Key Immunisation and Health System Challenges
The Central African Republic (CAR) is one of the world's most complex humanitarian and health contexts. Prolonged armed conflict has severely disrupted health service delivery, displaced communities, destroyed infrastructure and created large populations of zero-dose children who have never received any vaccine. Health workers face serious security constraints, and routine immunisation services are difficult to maintain consistently.
Zero-dose children in CAR are predominantly concentrated in conflict-affected zones and displacement camps, as well as in remote areas where service delivery was already fragile before the crisis. GaneshAID's technical assistance supported the Ministry of Health and EPI in building an evidence-based analysis of these gaps as the foundation for Gavi funding.

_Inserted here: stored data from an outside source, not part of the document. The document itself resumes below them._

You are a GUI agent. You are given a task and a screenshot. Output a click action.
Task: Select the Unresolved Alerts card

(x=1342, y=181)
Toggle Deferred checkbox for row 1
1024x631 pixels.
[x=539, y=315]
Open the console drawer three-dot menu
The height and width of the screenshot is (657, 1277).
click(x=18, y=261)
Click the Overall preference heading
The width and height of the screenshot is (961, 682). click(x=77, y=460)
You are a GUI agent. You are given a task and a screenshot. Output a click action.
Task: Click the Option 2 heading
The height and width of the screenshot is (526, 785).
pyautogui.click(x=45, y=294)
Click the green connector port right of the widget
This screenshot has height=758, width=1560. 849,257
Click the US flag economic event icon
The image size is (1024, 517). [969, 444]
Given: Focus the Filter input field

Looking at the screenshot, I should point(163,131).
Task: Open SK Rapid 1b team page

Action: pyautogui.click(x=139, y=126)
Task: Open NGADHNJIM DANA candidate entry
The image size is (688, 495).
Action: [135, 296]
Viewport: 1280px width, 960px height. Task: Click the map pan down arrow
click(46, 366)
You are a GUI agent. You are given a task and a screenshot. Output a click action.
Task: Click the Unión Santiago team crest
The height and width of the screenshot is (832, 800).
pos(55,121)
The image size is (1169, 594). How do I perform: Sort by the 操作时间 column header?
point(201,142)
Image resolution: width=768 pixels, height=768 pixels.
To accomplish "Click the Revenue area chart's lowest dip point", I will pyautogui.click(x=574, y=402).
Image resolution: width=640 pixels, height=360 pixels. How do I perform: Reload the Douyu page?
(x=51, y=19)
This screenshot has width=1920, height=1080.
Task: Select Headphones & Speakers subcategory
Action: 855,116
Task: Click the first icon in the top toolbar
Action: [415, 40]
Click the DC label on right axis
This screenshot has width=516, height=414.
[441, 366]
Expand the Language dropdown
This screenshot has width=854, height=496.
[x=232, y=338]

In conflict zones, zero-dose barriers include insecurity, service irregularity and population displacement. GaneshAID's analysis framework differentiates these typologies to ensure programmatic interventions are context-specific and operationally feasible.

GaneshAID Support in Central African Republic
Zero-dose child identification and barrier analysis
Primary and secondary analysis responding to all key analytical questions from Gavi's Zero-Dose Analysis Cards ("identify" section). Additional qualitative data collection conducted where the country context required it. Analysis covered geographic coverage gaps, demand-side barriers, supply-side constraints and systemic factors — differentiated by community typology (conflict zones, rural, urban informal, mobile populations).
HCD ideation sessions for tailored solutions
Interactive ideation sessions facilitated in-person and/or remotely using Human Centred Design methodology. Sessions brought together Ministry of Health staff, EPI teams, NGOs, local CSOs and humanitarian actors to co-design new, tailored and sustainable solutions directly addressing identified barriers to reaching zero-dose children. Documentation of minutes, action items and follow-up assurance throughout.
Gavi funding application development
Development of a complete set of prioritised, sustainable programmatic interventions reflected in: (1) Theory of Change for Gavi investments; (2) the supporting country application narrative; and (3) the submitted work plan, budget and Monitoring & Learning Plan. All applications developed under Ministry of Health leadership with full EPI stakeholder engagement.
Operational Contributions and System Improvements
As part of an eight-country zero-dose programme, applications were developed successfully under the leadership of the Ministry of Health, with full engagement of EPI stakeholders including NGOs, local CSOs and humanitarian actors. The participatory approach built national analytical capacity beyond the immediate application cycle.
Ministry-led applications
All applications developed under Ministry of Health ownership — national propositions, not donor-driven products.
Differentiated barrier analysis
Zero-dose typologies and barriers identified by context: conflict zones, rural areas, urban settlements and mobile populations.
HCD-validated solutions
Tailored programmatic interventions co-designed with national stakeholders and validated through participatory ideation.
Partners and Ecosystem in Central African Republic
Part of an eight-country zero-dose programme
This engagement is one of eight countries where GaneshAID provided participatory technical assistance for Gavi funding applications. The multi-country programme covered EAF, HSS, CCEOP and FPP funding streams, building a replicable model for equity-focused zero-dose programme design across fragile and low-resource contexts.